Retail therapy is real, and you take full advantage. Even just window shopping gets you out of the house, and a new outfit is just what you need to feel beautiful and love yourself again after this storm of depression. Everyone else just thinks you are wanting to feel sexy and they don’t suspect a thing.
9. You look for something to “get into.”
Your therapist said the best way to stay positive is to stay in the present and “out of your thoughts.” This means trying to stay busy. Picking up a new hobby, starting a new routine, or even just picking back up a craft you lost interest in while depressed can help. Your friends don’t seem to think anything of it because you are always the one who is trying new things and dragging them along.
10. You clean something.
You pride yourself on being organized, but that goes out the window as soon as you start to sink into a depression. You avoid anything that will overwhelm you, and your energy is so low that even a simple task like loading the dishwasher requires a break after you finish. Once you start to feel better, though, the messes you’ve let pile up enrage you and they must go. You don’t even want people to know there was a mess in the first place, because that would be embarrassing.

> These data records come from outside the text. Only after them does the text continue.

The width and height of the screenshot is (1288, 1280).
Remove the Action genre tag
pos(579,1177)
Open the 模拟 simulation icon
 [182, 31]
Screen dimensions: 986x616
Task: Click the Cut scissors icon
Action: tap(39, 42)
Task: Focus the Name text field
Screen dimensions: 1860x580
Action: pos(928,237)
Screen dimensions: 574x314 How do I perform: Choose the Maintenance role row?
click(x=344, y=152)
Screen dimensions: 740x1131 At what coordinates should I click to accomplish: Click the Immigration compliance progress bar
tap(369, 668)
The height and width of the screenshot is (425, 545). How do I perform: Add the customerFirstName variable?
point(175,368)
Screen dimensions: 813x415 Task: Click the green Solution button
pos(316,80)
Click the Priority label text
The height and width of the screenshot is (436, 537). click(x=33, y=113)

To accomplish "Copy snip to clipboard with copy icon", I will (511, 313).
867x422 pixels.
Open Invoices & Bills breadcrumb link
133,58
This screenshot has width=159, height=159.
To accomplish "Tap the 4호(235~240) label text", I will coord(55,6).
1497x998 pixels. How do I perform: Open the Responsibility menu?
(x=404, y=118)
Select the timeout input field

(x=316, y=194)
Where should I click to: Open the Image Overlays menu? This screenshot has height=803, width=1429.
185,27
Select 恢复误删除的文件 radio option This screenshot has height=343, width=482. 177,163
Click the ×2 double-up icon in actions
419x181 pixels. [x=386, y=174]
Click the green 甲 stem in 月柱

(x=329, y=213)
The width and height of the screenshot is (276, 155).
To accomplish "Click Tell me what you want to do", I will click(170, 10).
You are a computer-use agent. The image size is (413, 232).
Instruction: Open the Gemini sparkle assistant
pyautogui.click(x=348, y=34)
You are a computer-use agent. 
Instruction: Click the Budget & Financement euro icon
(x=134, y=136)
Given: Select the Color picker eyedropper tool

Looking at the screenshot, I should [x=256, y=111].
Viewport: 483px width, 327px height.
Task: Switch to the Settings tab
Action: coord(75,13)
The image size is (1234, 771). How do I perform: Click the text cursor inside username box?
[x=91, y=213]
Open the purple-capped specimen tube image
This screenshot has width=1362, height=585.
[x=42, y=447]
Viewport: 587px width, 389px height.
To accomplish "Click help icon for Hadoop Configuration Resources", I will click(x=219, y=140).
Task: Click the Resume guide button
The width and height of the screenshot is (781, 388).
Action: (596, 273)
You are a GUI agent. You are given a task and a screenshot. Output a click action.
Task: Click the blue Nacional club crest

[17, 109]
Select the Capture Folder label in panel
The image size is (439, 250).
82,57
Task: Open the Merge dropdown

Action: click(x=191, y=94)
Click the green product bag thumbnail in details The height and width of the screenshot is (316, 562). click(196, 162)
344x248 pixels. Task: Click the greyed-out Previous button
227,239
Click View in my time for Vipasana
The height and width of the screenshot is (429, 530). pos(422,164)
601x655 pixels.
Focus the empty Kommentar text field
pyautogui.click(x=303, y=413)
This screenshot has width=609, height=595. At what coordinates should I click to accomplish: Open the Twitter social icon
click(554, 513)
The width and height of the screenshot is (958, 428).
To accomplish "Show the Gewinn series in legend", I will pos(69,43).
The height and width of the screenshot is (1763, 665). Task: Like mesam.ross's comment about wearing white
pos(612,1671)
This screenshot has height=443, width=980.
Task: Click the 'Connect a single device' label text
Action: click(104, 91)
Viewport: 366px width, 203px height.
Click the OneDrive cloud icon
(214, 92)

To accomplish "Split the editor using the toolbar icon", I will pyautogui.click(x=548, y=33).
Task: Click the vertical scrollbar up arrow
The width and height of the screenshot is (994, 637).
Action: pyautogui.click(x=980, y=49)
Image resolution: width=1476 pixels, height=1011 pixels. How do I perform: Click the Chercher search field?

Depression can hit anyone at any time. While there can be some typical symptoms, the way that depression looks on everyone can be very different. This means that the behavioral “signs” of recovery can also vary greatly. These 10 items are all very small actions or signs, and they may seem like normal things that most people do and go mostly unnoticed. Self-awareness is important, though, so if you suffer from depression, it might be good to think about the ways that depression and the climb back out will look on you. Knowing these small details can make a difference in your life and even help those around you begin to recognize what you need a little easier.